Segment Start: Data for processing

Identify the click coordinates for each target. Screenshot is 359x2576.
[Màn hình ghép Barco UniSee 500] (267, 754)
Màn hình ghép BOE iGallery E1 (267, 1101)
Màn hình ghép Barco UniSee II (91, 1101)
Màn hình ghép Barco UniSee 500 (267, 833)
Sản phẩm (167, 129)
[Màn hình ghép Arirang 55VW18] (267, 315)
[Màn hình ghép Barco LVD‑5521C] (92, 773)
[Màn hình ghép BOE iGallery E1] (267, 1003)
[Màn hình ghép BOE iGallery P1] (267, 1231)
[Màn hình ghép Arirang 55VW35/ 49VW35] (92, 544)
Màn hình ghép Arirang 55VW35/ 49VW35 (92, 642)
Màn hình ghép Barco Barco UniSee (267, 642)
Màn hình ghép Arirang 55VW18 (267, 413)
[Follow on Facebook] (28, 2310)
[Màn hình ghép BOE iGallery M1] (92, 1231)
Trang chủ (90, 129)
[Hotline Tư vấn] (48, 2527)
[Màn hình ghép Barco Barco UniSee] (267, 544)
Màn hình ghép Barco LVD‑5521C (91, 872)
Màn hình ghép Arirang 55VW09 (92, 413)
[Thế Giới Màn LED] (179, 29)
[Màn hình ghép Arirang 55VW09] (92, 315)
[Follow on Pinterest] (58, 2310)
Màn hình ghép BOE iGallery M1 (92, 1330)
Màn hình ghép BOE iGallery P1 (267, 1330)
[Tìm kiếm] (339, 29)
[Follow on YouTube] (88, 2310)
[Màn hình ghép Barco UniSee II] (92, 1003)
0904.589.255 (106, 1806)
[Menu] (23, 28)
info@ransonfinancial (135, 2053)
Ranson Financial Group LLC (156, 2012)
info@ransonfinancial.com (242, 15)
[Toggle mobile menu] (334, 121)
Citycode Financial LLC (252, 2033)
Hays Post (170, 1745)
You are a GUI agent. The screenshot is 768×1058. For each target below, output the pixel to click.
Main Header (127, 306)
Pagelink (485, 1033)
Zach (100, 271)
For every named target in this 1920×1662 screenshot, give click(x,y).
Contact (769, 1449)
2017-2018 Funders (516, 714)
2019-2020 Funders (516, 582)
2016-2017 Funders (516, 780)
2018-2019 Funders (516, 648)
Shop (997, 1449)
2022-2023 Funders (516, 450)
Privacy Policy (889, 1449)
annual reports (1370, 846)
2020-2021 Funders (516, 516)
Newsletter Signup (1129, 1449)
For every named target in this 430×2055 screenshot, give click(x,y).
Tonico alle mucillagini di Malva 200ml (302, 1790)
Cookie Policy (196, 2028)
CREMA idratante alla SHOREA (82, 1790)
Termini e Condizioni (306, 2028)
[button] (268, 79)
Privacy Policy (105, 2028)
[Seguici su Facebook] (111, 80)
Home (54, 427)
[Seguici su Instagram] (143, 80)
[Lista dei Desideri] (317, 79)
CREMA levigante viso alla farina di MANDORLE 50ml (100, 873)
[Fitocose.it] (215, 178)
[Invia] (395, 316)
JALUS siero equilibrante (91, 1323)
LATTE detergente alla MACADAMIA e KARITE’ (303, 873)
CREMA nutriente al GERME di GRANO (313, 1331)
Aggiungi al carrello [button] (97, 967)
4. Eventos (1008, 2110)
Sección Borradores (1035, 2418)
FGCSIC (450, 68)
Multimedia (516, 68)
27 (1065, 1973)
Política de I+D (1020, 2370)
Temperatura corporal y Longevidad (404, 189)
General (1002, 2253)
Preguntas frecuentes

Segment End: Data for processing

* [What to produce] In the entries above, find lines with "Facebook" and copy each.

* [Answer space]
[Follow on Facebook] (28, 2310)
[Seguici su Facebook] (111, 80)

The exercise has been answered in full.